Brendan Behan, drinker with a writing problem

Brendan Behan, drinker with a writing problem


I used to say that Dublin is like a beautiful young woman. I could never afford her. Prices being what they are, I booked into a hotel on the North Wall, in what used to be the rougher part of the harbour. The place is a new build extension of an old pub. It holds all the promises of overpaid disappointment.

Dublin was never just a city to me. I never fell in love with her concrete sinews and tarmac tendons, at rush hour contracting into a spastic convulsion of carbonconbustingengined cars. I never pined for her aorta that is the Liffey, beset with shiny new dentures, each of them looking just too straight, too white, too shiny – just half a mouthful though, alternated with tired craggy teeth of bricks and mortar hinting at a lifetime of too much smoke and societal rot; as if an exasperated and disillusioned periodontist abandoned his job halfway through, leaving a mouth only capable of uttering slurred half-truths, a Dorian Grayish gab speaking with a forked tongue.

Dublin was never just a city to me. I never longed for her liver cirrhosis and lung cancer riddled Victorian public houses rubbing shoulders with the gluten free oak milk foamed barista bars of nose jobs and breast enhancements. Dublin’s a work in progress to one, a lost case to the other. One man’s hell, another man’s heaven. One woman’s sanctuary, another’s whorehouse. Lasciata ogne speranza, voi ch’intrate. Céad Míle Fáilte. You should never call Dublin beautiful, but rather impressive.

I start reading A bit of a writer – Brendan Behan’s collected short prose. I never knew about Behan, hailed as a giant of literature in Ireland an beyond, who frequented the likes of Joyce and Beckett and who considered himself a drinker with a writing problem. Behan spent his youth on the North Wall.

‘Sure the young crowd is no use for a decent heave. God be with the days you’d see the D(ublin) M(etropolitan) P(olice) being bet from one end of the quay to the other. With their own batons of a Saturday Night. But now it’s like a graveyard. The young crowd is no good for anything except dancing and the pictures. (…) There were a few English people and country people in the street. They were popular enough, but in a row someone might tell them to go back to where they came from. The country was the country to us, and it started where the tram tracks stopped. Religion didn’t enter into it. Indeed, when my father came out of jail after the Troubles, a Protestant man got him his first job and said: ‘Come down in the morning with me. This place is overrun with bogmen and English, and we have to look after our own.’ (…) When we talked about the rest of Ireland, we never divided it North or South.
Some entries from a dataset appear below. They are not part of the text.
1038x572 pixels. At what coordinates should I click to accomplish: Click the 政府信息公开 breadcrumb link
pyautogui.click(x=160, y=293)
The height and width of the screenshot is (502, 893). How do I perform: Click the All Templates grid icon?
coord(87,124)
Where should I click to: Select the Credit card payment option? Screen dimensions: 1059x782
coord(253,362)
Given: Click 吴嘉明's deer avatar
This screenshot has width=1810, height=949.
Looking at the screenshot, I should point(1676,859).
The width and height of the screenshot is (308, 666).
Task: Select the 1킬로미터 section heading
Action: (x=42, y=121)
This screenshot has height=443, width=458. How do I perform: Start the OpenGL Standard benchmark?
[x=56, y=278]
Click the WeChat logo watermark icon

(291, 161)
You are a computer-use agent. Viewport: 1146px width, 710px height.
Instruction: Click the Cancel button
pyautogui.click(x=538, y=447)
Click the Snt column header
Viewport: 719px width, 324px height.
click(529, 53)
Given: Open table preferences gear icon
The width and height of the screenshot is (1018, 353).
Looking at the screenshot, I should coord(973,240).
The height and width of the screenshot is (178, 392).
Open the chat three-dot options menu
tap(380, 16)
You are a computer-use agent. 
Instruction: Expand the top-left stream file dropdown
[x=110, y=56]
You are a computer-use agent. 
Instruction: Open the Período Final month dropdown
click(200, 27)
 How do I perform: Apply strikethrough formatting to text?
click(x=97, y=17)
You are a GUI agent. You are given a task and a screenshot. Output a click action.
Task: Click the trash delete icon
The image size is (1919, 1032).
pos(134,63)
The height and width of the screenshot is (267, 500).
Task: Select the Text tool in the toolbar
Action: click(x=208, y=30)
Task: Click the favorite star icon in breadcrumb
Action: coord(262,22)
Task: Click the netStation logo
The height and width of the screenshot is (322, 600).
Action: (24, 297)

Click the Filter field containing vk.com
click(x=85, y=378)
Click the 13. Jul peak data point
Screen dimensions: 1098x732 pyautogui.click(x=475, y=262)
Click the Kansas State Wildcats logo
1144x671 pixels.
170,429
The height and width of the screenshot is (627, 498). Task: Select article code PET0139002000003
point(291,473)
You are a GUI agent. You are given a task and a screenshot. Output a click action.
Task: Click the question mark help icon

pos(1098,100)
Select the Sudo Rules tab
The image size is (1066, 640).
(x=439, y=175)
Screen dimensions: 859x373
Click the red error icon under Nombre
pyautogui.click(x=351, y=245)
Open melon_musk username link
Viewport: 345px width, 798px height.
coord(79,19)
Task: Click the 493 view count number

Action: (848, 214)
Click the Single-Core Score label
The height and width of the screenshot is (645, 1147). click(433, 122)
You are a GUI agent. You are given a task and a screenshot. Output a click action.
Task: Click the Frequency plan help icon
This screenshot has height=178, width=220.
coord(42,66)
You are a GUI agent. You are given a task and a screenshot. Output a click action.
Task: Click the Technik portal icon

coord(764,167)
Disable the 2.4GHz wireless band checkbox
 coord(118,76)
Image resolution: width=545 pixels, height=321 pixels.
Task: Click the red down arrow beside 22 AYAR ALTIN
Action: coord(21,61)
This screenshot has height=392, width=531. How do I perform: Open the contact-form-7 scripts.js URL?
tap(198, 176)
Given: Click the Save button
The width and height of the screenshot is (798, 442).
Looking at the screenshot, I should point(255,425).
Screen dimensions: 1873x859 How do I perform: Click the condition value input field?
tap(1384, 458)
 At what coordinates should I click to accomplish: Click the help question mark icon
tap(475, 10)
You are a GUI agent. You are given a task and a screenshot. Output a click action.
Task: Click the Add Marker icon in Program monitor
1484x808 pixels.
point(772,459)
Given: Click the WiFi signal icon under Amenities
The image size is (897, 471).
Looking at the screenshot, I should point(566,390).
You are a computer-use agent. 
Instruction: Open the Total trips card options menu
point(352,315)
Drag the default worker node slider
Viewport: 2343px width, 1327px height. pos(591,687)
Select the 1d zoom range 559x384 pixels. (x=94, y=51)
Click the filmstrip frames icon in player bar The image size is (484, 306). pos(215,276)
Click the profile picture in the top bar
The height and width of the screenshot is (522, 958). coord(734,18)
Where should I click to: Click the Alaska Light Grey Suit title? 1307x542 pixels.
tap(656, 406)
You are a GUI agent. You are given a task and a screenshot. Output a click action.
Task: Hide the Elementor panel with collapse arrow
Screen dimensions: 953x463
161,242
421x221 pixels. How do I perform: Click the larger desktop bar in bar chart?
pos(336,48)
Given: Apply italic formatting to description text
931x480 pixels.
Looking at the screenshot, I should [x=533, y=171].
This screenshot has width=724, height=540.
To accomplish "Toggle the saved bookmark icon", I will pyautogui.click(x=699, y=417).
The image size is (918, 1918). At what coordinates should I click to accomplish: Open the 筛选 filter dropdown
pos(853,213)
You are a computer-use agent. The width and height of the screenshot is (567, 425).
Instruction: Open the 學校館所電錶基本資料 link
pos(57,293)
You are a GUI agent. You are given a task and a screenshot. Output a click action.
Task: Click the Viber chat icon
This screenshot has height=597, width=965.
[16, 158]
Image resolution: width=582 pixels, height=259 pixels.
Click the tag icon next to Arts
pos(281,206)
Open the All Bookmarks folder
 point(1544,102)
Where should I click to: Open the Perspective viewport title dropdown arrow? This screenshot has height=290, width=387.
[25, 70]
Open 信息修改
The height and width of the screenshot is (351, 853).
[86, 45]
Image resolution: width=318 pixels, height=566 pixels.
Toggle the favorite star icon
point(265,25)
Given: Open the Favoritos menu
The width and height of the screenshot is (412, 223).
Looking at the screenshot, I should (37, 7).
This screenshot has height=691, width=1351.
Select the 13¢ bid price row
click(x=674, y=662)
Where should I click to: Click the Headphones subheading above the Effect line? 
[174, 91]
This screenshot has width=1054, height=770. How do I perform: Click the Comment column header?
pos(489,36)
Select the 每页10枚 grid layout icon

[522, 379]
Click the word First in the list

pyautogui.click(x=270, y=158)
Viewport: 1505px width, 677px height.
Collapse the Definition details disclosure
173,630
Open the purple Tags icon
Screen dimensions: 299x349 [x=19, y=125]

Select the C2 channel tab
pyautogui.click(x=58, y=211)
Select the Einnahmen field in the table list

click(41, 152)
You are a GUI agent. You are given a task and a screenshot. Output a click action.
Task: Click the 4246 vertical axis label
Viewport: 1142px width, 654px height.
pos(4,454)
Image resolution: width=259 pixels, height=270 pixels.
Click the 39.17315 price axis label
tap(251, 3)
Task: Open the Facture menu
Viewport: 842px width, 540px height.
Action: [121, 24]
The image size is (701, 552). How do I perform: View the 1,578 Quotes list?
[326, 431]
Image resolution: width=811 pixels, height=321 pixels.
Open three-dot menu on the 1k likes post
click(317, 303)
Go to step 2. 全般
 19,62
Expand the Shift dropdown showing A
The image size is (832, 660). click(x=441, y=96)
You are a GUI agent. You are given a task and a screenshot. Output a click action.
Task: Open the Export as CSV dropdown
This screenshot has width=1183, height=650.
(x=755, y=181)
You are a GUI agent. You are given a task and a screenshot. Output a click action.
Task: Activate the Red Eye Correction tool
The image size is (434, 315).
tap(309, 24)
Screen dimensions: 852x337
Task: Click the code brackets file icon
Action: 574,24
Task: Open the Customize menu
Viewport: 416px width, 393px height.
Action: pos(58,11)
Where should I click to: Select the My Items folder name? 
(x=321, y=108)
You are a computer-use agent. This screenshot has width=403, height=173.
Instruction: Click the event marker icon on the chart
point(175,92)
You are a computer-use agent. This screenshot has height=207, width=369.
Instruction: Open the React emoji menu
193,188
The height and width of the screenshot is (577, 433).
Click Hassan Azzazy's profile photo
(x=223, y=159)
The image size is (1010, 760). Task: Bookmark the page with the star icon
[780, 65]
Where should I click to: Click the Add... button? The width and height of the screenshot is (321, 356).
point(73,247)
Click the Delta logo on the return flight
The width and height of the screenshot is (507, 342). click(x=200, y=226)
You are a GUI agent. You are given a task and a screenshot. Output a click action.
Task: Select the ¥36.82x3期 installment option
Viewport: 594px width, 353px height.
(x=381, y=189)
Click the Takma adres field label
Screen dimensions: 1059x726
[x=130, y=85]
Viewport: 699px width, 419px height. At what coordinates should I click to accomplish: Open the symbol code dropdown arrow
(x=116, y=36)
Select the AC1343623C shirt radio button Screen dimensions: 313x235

It was all the country, inside and around. In ways the bog was enchanted land. When we weren’t jeering it, we were very respectful about it.-- 1951

Dublin was never just a city to me. Dublin’s a stage. Her buildings and streets merely props to set the scene. Her uptown boardwalks littered with improvised cardboard beds, vomit and broken carglass shards: testament to so many of last night's plays. Stories lived, ofttimes told, retold and exaggerated, but never written down, let alone published.

Dublin was never just a city to me. She’s a stage; waiting for you to play your part – both as a spectator and a performer. To enter the play, you just interact and connect with the other protagonists. They know the play, they’ll act the part.

You can discern the silhouettes of yesteryear’s characters in the artificial backlight beaming off the newbuilds. They move amongst us, mere audience to their drama, these demiurges of a netherworld; not of our universe, although hoovering within its confines. The lines on their faces speak of past battles, past defeats, past victories. Their souls leaning into the wind, soaked in rain, stout and judgement. Scheming the next scheme to get out of the previous one.

They seem anathema to the slick treepiecesuited boys and girls, rushing to and fro their executive job at Salesforce, Hubspot or PWC on the North Wall. Their faces slick, bland and superfluous, hiding any scar suffered at the hands of life behind their Armani, Boss or Louis Vuitton. The only hint of life the runout mascara -- war paint seen on a Saturday night on Harcourt Street, when these angelic Jezebels revert back to their banshee form, cursing the white horsed poxy eejit for having shattered the happily ever after. The North Wall, Dublin’s Middle Earth, housing a cast of Orcs and Elves of Irish extraction, pitiful carbon copies of Joyce’s Dubliners.